Books

Book review: Doctor Sleep

By Stephen King
Lisa LaDouceur

Doctor Sleep

By Stephen King

In 2009, on stage in a conversation with David Cronenberg in Toronto, Stephen King revealed he had been contemplating writing a sequel to The Shining. The 1977 novel, about an alcoholic writer who takes a winter caretaker job with his wife and psychically gifted son at a remote resort inhabited by violent ghosts, is one of King’s signature works of horror. It has become part of popular culture—made famous by Stanley Kubrick’s film and repeatedly spoofed since, from The Simpsons to amateur YouTube trailers. But despite its most conclusive ending, in which both possessed dad Jack Torrance and the haunted Overlook Hotel are destroyed in a spectacular explosion, King admitted one questioned has lingered: Whatever happened to the kid?

Doctor Sleep finds Danny Torrance, now in his 40s, blunting his childhood demons with booze as he skips from one blackout and no-name town to another. In one New Hampshire community he finds AA, an honest job at a hospice—where he uses his “shining” to help terminal patients cross over to death, earning him the book’s titular nickname—and an eerie psychic connection with a young girl named Abra. It’s the girl, whose shining abilities far eclipse Danny’s (she predicted 9/11 as an infant), that gives this sequel its own soul. Abra has been targeted by a powerful cult calling itself the True Knot, whose members travel America’s highways in RVs, kidnapping such gifted children, who, in their death throes, provide vital nourishment for the vampire-like monsters.

King excels at setting supernatural struggles in small-town America, and in Doctor Sleep he writes as much meaning into a teen boy’s baseball glove and the coffee rituals after AA meetings as the epic battles between good and evil. Direct links to The Shining can be found, but with the introduction of Abra and the True Knot, King delivers more questions than answers. More than a sequel, this feels like a prequel to a whole new series.

■ DATA TO EXAMINE ■

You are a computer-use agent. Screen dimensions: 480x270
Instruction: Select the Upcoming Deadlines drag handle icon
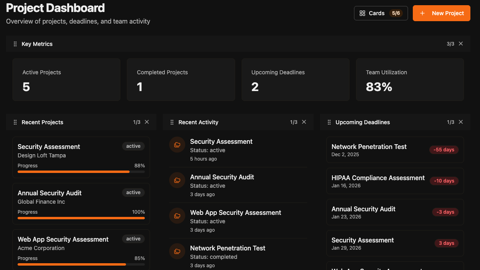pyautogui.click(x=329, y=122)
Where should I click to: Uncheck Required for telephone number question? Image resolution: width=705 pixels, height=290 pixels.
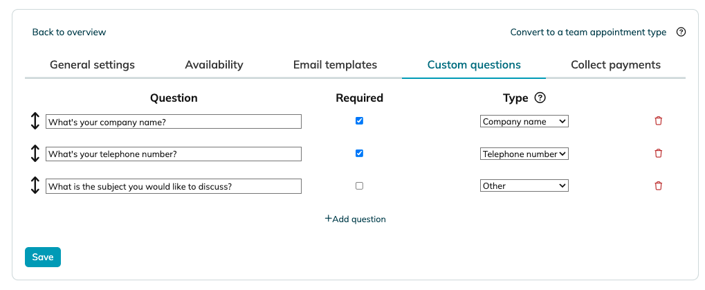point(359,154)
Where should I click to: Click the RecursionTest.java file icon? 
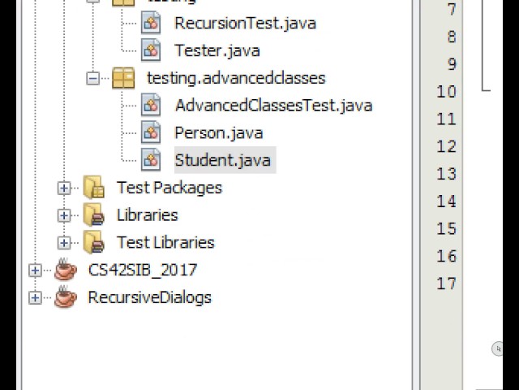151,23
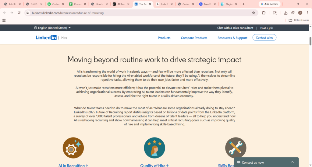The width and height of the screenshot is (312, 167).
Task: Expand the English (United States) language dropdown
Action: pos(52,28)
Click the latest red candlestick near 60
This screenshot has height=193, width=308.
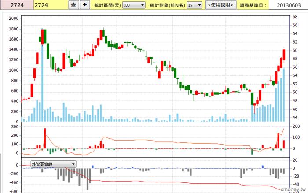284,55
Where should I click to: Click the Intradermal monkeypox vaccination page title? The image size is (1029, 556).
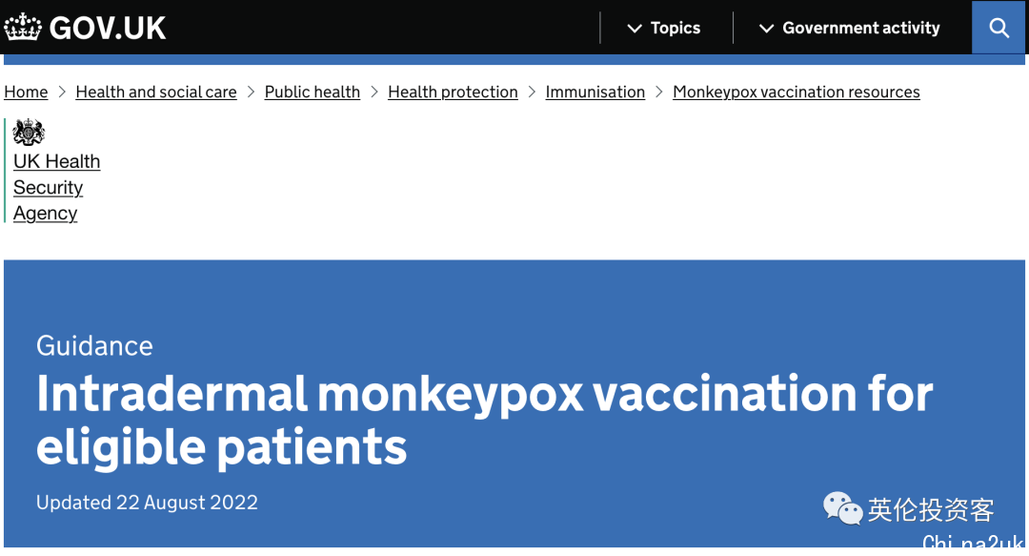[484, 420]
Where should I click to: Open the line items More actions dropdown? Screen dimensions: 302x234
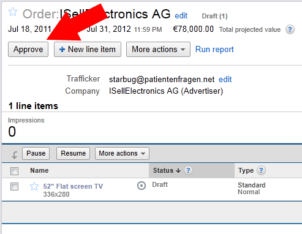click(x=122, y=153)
...
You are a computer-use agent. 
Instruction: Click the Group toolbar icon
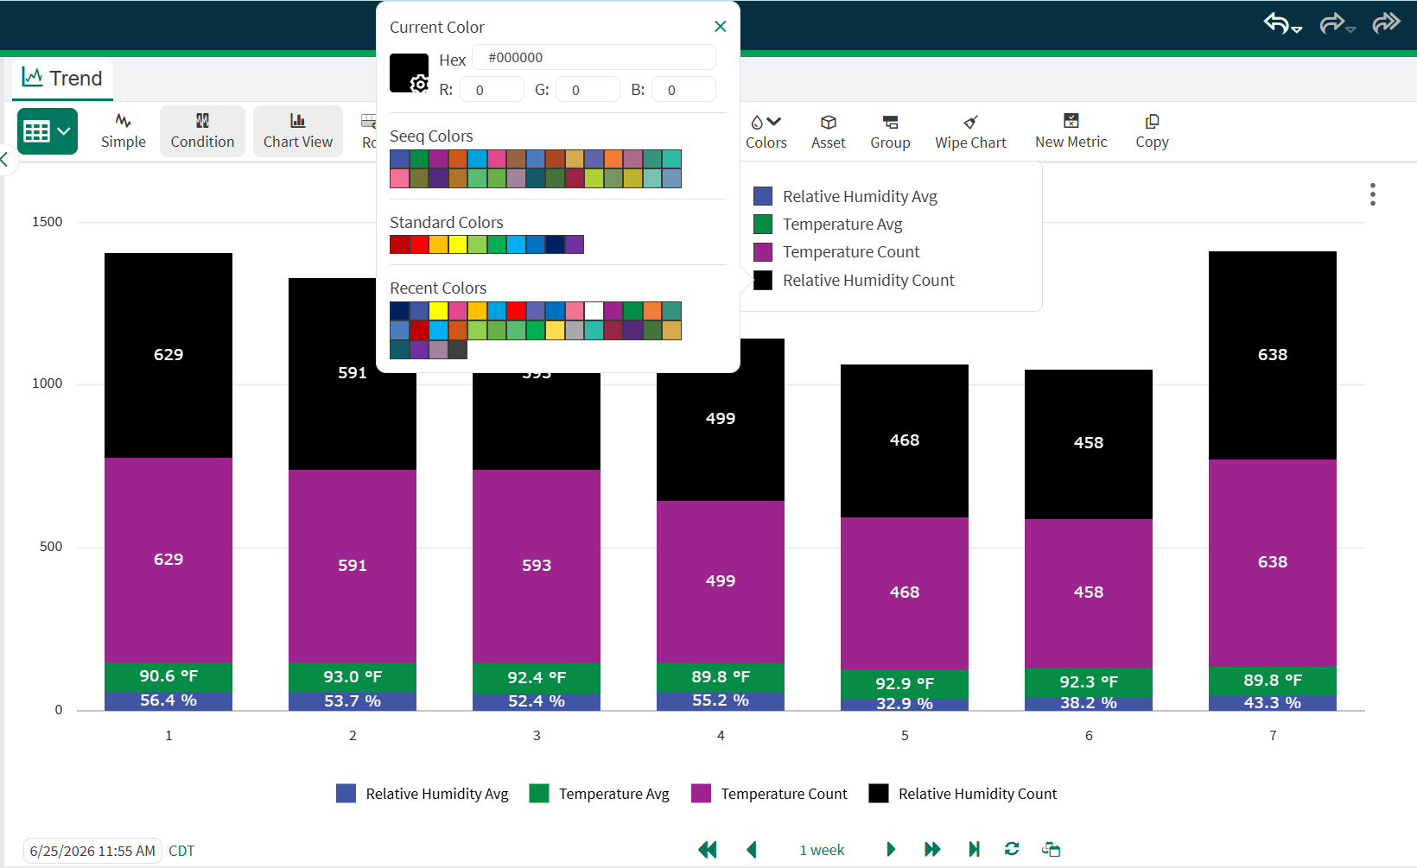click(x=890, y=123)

■ ABOUT THIS EXERCISE ■
Reproduce the Doctor Sleep review verbatim, everything from "Book review: Doctor" down to "to the kid?".

■ SOLUTION FOR THIS PROBLEM ■
Book review: Doctor Sleep

By Stephen King
Lisa LaDouceur

Doctor Sleep

By Stephen King

In 2009, on stage in a conversation with David Cronenberg in Toronto, Stephen King revealed he had been contemplating writing a sequel to The Shining. The 1977 novel, about an alcoholic writer who takes a winter caretaker job with his wife and psychically gifted son at a remote resort inhabited by violent ghosts, is one of King’s signature works of horror. It has become part of popular culture—made famous by Stanley Kubrick’s film and repeatedly spoofed since, from The Simpsons to amateur YouTube trailers. But despite its most conclusive ending, in which both possessed dad Jack Torrance and the haunted Overlook Hotel are destroyed in a spectacular explosion, King admitted one questioned has lingered: Whatever happened to the kid?